[[ Source passage, beginning ]]

Jesse Seymour talks about junk dimensions in warehousing:

I think one of the single biggest challenges I face as I attempt to warehouse data that originates as a SharePoint list is the handful of miscellaneous descriptive fields, such as approval status, request status, or something similar.  Typically, this fields are setup as Choice fields in the SharePoint list so they have a known range of values, but its still a pain to have to build a dimension for each one.

Enter the junk dimension.  Ever since I learned about this concept it has made my life so much easier.  What the junk dimension does is perform a cross join against the different fields and creates a row for every possible combination of fields.

Junk dimensions are nice for those low-cardinality attributes which are important but don’t really fit anywhere else.  The important thing to remember about a junk dimension is that you don’t want it to be too large:  if you have 5 attributes, each of which has 8 possible values, you have 8^5 (32,768) rows.  That’s not so bad, but make it 10 attributes and now your table has 1,073,741,824 rows, and that’s a lot of rows for a single dimension.  If you find yourself in that scenario, you might want to create two junk dimensions (bringing you back to 2 dimensions with 32K rows), review your design to see if all those attributes are necessary, or review your design to see if your “junk” dimension is hiding a real dimension.

[[ Source passage, end ]]

◆ Exercise goal
Decide whether each statement below agrees with the passage on junk dimensions. For each one, answer yes or no and quote the words from the passage that decide it.
1. A junk dimension holds a row for every possible combination of the fields it covers.
2. Junk dimensions are best suited to high-cardinality attributes.
3. When a junk dimension grows too large, the passage suggests merging it into one bigger junk dimension.

[[ Information shown, beginning ]]

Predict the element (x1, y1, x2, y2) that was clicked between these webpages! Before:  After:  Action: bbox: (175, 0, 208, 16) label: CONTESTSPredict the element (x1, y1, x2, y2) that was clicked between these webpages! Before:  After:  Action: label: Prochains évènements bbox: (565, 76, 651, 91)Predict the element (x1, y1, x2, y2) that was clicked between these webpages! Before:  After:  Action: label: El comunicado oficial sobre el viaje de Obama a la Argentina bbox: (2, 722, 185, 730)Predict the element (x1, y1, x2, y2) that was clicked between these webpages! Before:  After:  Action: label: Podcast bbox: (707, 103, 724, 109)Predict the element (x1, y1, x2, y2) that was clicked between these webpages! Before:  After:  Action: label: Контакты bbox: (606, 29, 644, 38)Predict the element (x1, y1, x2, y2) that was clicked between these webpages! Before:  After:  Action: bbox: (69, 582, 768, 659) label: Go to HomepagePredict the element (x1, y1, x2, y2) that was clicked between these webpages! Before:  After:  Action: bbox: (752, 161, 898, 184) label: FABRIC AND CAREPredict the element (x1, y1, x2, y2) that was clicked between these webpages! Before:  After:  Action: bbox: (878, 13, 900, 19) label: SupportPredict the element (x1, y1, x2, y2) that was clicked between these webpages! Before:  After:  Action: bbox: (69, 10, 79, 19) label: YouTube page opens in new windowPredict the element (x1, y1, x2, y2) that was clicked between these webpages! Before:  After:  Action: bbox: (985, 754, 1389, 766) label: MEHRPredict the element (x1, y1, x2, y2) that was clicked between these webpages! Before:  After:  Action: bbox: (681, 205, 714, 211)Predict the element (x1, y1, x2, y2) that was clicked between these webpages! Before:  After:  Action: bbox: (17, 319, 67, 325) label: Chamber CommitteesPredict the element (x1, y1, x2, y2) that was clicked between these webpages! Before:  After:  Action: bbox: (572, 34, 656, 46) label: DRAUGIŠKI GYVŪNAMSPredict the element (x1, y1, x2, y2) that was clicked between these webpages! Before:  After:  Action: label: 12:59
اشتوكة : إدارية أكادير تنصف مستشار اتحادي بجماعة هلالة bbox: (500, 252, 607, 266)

[[ Information shown, end ]]

◆ Result of the task
1. Yes: "creates a row for every possible combination of fields."
2. No: "Junk dimensions are nice for those low-cardinality attributes which are important but don’t really fit anywhere else."
3. No: "you might want to create two junk dimensions"